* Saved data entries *
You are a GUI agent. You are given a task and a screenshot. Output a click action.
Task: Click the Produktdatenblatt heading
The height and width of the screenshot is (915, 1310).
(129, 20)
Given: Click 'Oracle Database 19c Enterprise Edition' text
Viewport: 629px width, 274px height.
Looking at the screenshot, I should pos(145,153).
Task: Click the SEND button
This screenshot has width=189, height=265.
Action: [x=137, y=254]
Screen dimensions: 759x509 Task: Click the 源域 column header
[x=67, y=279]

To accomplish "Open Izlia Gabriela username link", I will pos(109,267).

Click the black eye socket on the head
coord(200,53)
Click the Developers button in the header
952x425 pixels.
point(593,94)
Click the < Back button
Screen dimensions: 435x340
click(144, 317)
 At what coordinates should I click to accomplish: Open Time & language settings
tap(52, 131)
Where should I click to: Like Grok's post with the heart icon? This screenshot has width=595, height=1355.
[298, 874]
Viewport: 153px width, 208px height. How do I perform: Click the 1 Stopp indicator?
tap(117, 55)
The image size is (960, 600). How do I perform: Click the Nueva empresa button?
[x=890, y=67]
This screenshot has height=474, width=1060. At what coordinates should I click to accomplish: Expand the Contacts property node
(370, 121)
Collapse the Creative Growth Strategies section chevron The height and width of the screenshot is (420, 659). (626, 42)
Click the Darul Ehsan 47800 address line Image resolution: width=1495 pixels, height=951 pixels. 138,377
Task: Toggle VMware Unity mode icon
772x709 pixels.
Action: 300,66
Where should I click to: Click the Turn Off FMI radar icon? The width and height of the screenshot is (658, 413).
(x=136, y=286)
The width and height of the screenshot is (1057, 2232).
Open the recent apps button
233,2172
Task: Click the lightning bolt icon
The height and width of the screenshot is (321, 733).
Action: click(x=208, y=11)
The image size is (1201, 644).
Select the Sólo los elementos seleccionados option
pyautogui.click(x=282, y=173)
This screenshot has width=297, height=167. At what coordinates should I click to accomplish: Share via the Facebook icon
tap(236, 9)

* Your objective *
Restate exactly, and only, every line from the one that contains "The image size is (1201, 644)." through the last line of the records.

* Expected output *
The image size is (1201, 644).
Select the Sólo los elementos seleccionados option
pyautogui.click(x=282, y=173)
This screenshot has width=297, height=167. At what coordinates should I click to accomplish: Share via the Facebook icon
tap(236, 9)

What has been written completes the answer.